MOSTLY AI debuts synthetic text functionality for training LLMs without exposing PII

MOSTLY AI, a pioneer in structured synthetic data, is unveiling a new synthetic text functionality that preserves the privacy of proprietary data assets for training AI models. This capability enables organizations to leverage a vast range of text data—such as emails, customer support transcripts, chatbot conversations, and more—to train and fine-tune large language models (LLMs) without risking a privacy breach. 

Sensitive data, whether customer information or proprietary business assets, is as common of a component of modern business as it is critical to protect. As pursuits toward AI implementation remain strong, protecting personally identifiable information (PII) from being exposed to LLMs is a top priority. Yet, LLMs inherently need ample amounts of data to improve its outputs—leading to a significant challenge for many enterprises.

Enter synthetic data, a synthetic representation of data that mimics the statistical properties of real data, reflecting both the text and its underlying structured insights without exposing PII. Synthetic data also offers an efficiency advantage in training LLMs because it serves as an optimized version of data that doesn’t require tedious, manual labor to create. 

“Synthetic data allows companies to create realistic, anonymized datasets that can be used for testing, model training, and analytics without exposing sensitive information. This helps maintain compliance with regulations while still enabling AI and analytics innovation,” explained Tobais Hann, CEO of MOSTLY AI. “In many enterprise settings, especially in industries like finance or healthcare, collecting real-world data can be difficult or expensive. Synthetic data helps fill the gap where real-world data is either scarce or unavailable, allowing businesses to train AI models on large datasets without waiting for real events to generate the necessary data.”

MOSTLY AI’s synthetic text functionality now empowers enterprises to securely create a complete, statistically accurate representation of their proprietary data assets that can fine-tune and deliver high-quality generative AI (GenAI) solutions without compromising privacy. Outside of its promise of safety and compliance, MOSTLY AI’s synthetic text functionality delivers a performance improvement as much as 35% compared to text produced by GPT-4o-mini, according to the company. 

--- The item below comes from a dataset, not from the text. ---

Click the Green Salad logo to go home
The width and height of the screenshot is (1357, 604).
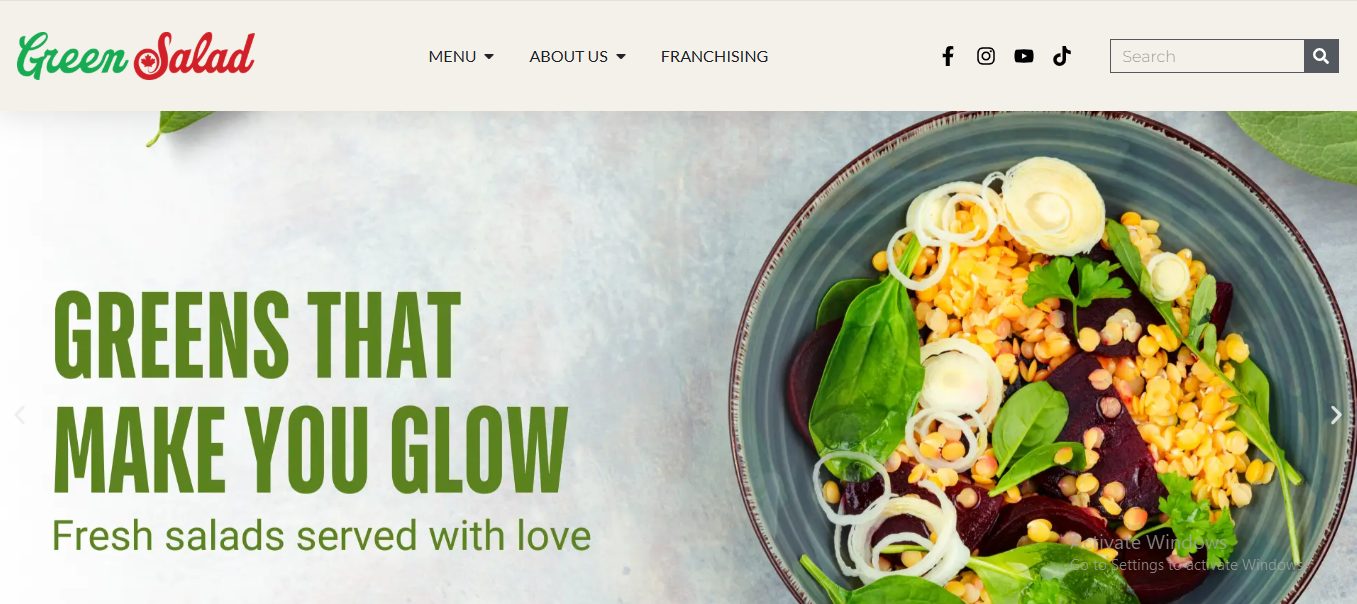136,55

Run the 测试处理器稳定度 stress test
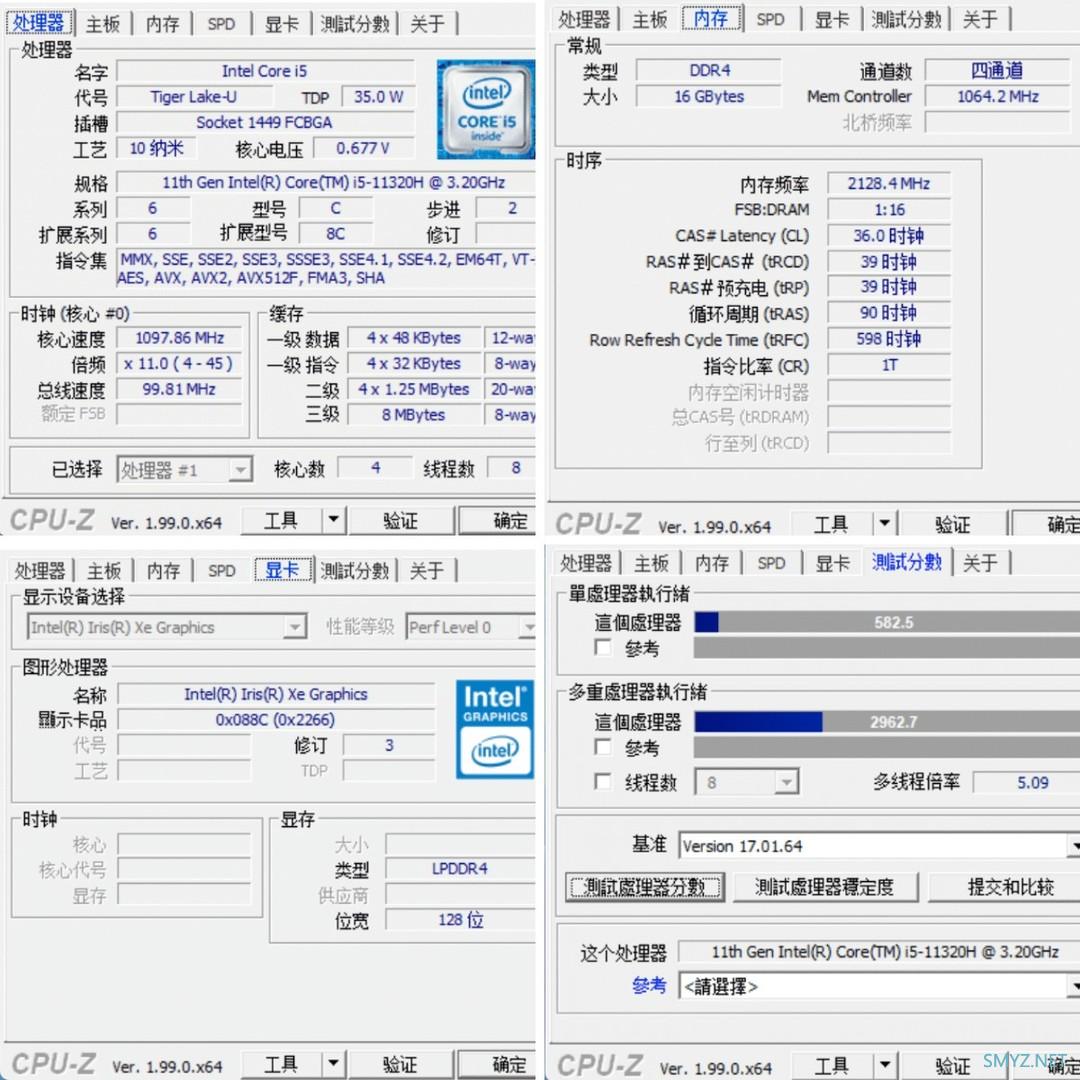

“Only very few vendors in the synthetic data category offer synthetic text functionality. Enterprises choose MOSTLY AI because we are able to provide the highest quality synthetic data available on the market today, and our ease of use and flexibility within the platform is unparalleled,” said Hann. “MOSTLY AI is also the only platform to offer structured data, the combination of structured and text data, and the ability to easily select LLMs from Hugging Face.”

With the ability to take any model from Hugging Face and fine-tune it with proprietary text data to generate synthetic data, enterprises benefit from the optimization of a traditionally complex process. This is particularly beneficial for large organizations that host high volumes of data, as now, they can more easily and seamlessly leverage the power of creative, private, high-quality synthetic text, according to MOSTLY AI. 

“This new functionality is an integral part of the MOSTLY AI Platform,” noted Hann. “One important aspect of the platform is its ability to run in isolation within a secure enterprise environment, a capability that extends even to synthetic text. We allow users to select and combine various Generative AI models—including LLM models from Hugging Face and proprietary MOSTLY AI models—to produce synthetic data of the highest quality and with the highest privacy guarantees. Additionally, many companies today are unable to fully leverage the power of GenAI for their use cases because of privacy restrictions. This new functionality within the MOSTLY AI Platform removes those barriers, enabling innovation across different areas including customer service.”